### [Task]
Lines from the listing below that contain the string "computer" are to be reported.

Start of Record set

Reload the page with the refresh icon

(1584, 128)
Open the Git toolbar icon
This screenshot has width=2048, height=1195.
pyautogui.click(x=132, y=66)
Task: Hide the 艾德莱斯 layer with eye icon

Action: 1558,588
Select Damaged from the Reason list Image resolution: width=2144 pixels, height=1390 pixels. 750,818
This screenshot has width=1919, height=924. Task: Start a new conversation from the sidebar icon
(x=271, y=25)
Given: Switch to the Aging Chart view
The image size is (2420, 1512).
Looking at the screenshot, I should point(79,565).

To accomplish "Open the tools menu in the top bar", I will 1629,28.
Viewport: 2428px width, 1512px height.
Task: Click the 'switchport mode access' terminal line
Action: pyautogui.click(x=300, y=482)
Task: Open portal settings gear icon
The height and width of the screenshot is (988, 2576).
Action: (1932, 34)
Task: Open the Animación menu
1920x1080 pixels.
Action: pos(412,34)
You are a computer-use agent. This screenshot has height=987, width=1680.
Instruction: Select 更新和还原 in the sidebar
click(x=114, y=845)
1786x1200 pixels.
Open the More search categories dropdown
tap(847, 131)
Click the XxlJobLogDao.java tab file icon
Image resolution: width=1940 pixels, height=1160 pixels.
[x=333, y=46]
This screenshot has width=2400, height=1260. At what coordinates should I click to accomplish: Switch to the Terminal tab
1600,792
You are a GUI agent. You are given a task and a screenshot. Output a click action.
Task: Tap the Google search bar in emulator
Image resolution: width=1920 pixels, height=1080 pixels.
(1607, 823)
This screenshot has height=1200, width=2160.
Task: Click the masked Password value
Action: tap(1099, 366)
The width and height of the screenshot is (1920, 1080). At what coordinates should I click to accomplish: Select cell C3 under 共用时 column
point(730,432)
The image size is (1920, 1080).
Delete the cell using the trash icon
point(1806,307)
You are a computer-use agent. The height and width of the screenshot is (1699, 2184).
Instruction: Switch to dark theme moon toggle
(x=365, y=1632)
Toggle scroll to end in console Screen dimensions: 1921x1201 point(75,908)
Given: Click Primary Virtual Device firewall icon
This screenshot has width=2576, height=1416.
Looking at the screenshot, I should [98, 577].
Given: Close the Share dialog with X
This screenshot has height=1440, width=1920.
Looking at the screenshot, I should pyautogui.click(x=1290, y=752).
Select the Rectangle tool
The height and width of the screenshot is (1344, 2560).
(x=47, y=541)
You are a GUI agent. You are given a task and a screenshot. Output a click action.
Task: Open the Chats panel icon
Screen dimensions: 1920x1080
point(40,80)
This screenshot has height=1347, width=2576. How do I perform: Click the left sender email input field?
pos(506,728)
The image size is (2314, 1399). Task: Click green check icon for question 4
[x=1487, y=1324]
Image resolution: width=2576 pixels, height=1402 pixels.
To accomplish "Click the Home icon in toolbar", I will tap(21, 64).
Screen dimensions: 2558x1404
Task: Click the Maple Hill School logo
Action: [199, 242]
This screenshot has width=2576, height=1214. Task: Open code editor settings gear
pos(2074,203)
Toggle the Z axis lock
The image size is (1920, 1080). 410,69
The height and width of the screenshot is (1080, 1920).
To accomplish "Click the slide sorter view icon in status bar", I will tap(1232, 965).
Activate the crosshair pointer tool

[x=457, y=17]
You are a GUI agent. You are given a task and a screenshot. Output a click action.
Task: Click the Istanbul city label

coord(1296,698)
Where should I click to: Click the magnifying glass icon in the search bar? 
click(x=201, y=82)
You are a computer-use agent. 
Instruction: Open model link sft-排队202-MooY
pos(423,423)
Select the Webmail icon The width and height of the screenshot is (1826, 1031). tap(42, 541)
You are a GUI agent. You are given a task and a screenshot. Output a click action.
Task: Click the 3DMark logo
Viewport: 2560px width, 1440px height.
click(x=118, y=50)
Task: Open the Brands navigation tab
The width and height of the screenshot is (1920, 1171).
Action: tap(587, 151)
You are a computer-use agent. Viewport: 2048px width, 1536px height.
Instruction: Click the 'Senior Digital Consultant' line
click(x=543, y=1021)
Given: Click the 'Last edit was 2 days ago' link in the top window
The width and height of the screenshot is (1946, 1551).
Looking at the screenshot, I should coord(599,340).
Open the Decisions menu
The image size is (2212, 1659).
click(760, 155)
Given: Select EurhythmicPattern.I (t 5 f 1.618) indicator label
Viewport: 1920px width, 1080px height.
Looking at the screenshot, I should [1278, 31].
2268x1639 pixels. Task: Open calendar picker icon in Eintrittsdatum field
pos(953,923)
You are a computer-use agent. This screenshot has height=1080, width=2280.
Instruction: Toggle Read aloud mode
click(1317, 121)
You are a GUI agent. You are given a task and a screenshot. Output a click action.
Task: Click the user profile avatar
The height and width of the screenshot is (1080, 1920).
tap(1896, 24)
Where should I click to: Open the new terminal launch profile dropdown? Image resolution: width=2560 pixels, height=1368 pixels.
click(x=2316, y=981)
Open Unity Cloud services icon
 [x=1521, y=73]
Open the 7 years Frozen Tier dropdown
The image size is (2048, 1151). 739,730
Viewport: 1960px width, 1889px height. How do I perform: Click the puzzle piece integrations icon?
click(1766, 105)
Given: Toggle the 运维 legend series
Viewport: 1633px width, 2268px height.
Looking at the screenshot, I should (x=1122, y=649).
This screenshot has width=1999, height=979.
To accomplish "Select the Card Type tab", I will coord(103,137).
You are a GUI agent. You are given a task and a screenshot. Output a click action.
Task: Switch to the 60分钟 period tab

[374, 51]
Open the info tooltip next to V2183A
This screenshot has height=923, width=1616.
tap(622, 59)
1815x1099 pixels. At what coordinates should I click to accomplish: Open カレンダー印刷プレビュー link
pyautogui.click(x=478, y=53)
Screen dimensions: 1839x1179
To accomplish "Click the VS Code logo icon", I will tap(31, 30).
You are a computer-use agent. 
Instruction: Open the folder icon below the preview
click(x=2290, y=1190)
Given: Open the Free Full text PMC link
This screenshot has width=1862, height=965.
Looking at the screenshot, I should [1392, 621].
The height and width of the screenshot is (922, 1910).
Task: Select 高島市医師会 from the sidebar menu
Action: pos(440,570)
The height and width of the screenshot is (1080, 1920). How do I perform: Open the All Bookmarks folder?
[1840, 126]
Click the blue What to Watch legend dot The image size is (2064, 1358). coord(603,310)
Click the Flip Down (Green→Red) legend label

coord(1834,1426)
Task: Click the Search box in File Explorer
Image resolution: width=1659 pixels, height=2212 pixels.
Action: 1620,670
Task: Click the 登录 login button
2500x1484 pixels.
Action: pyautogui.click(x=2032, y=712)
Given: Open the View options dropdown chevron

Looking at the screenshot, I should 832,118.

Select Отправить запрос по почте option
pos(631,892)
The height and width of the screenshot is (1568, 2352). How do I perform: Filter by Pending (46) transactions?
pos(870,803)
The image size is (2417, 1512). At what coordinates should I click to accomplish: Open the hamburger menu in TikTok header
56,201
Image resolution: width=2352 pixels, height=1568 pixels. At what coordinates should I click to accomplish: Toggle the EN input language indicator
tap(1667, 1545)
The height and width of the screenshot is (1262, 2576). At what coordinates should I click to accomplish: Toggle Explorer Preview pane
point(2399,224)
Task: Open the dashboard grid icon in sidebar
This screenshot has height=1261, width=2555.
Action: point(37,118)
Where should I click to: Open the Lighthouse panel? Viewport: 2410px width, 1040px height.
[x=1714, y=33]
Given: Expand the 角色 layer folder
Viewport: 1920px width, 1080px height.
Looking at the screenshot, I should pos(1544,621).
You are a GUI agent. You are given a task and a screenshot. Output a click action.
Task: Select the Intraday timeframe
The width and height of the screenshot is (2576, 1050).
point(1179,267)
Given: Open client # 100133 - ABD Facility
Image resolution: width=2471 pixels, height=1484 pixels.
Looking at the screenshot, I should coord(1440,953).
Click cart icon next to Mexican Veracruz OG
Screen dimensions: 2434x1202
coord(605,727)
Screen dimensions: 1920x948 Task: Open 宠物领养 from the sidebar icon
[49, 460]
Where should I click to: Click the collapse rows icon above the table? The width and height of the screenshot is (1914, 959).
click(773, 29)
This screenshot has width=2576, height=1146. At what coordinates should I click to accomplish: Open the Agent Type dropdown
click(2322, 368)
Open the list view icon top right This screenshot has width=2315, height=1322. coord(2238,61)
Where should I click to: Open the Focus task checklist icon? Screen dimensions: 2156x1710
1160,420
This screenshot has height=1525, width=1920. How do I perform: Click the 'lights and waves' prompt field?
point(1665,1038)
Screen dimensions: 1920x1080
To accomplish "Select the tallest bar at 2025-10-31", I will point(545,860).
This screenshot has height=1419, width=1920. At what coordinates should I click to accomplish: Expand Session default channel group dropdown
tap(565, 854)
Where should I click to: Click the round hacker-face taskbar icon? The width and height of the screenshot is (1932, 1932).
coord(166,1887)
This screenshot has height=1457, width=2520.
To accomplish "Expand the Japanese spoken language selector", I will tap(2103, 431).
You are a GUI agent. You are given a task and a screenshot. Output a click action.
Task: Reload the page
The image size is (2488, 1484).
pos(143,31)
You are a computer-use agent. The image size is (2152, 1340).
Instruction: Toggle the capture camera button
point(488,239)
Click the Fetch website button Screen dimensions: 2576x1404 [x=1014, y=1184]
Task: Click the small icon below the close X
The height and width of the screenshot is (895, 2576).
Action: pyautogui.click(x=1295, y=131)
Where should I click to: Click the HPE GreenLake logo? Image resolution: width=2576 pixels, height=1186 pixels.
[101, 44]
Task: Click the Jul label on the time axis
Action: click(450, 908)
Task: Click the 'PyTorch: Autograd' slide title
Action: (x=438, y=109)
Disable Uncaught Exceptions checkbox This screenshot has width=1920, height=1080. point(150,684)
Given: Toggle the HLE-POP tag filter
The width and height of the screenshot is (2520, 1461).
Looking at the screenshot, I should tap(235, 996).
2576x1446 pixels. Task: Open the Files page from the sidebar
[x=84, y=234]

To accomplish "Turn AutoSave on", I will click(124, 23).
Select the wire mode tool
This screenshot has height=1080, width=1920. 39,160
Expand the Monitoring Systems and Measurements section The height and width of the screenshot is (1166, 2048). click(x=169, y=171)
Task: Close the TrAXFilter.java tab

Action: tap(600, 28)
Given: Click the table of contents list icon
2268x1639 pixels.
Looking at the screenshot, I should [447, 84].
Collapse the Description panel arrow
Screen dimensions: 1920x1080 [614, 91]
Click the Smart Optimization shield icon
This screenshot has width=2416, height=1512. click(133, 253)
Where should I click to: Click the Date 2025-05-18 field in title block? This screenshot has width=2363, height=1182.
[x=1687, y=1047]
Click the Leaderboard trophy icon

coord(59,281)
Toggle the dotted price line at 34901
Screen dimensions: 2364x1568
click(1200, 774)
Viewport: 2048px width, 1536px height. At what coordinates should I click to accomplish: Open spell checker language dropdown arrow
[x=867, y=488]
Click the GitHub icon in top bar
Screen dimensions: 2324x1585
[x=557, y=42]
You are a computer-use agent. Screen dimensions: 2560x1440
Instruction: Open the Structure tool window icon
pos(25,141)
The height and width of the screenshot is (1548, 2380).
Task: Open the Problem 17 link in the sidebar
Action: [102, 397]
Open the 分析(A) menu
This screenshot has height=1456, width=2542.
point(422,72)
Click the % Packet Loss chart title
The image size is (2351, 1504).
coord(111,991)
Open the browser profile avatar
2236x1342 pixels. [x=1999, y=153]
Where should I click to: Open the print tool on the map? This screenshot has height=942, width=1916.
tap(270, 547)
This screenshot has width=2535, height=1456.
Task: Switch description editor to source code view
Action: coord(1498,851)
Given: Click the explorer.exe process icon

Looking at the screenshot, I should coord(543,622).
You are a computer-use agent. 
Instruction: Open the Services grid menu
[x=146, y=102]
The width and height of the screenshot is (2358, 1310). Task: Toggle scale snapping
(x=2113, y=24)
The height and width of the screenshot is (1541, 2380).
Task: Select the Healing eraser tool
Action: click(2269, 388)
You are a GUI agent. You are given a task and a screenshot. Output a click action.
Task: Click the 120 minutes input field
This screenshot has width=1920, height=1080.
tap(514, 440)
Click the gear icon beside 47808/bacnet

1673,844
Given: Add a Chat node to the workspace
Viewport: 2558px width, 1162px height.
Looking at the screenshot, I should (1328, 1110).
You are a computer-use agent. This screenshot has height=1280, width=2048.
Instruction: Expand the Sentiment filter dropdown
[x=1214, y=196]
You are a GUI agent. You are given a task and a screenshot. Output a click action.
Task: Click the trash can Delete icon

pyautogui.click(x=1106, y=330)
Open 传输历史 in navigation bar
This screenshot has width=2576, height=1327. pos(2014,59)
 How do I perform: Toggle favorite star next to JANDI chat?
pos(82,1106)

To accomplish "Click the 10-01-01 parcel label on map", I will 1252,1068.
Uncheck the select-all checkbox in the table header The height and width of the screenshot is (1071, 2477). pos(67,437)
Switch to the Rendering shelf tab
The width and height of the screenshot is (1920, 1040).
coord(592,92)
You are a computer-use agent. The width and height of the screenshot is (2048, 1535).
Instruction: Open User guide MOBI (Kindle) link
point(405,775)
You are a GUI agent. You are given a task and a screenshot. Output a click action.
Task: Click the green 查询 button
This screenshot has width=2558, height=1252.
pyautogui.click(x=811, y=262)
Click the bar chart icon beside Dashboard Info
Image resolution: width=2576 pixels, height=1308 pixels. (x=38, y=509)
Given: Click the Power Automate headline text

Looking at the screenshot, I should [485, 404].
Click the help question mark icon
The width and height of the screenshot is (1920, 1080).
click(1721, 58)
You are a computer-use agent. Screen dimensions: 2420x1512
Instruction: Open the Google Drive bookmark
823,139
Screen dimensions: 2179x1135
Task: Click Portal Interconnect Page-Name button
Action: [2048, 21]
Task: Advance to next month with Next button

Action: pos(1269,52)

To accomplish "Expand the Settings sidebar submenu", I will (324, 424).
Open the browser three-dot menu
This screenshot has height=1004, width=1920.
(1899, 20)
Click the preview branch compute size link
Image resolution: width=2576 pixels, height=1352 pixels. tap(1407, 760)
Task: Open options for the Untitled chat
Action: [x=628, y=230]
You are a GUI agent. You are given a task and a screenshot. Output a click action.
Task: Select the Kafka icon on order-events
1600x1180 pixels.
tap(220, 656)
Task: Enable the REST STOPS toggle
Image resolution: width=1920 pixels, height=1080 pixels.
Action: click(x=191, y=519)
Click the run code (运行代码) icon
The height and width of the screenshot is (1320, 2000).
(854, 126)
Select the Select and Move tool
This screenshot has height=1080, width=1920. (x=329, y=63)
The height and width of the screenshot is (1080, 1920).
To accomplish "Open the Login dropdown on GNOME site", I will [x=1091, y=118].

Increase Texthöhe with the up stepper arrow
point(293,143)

End of Record set

### [Answer for the task]
You are a computer-use agent. This screenshot has height=987, width=1680.
You are a computer-use agent. The height and width of the screenshot is (1699, 2184).
You are a computer-use agent. 
You are a computer-use agent. Viewport: 2048px width, 1536px height.
You are a computer-use agent. This screenshot has height=1080, width=2280.
You are a computer-use agent. 
You are a computer-use agent. The image size is (2152, 1340).
You are a computer-use agent. Screen dimensions: 2560x1440
You are a computer-use agent. 
You are a computer-use agent. This screenshot has height=1280, width=2048.
You are a computer-use agent. The width and height of the screenshot is (2048, 1535).
You are a computer-use agent. Screen dimensions: 2420x1512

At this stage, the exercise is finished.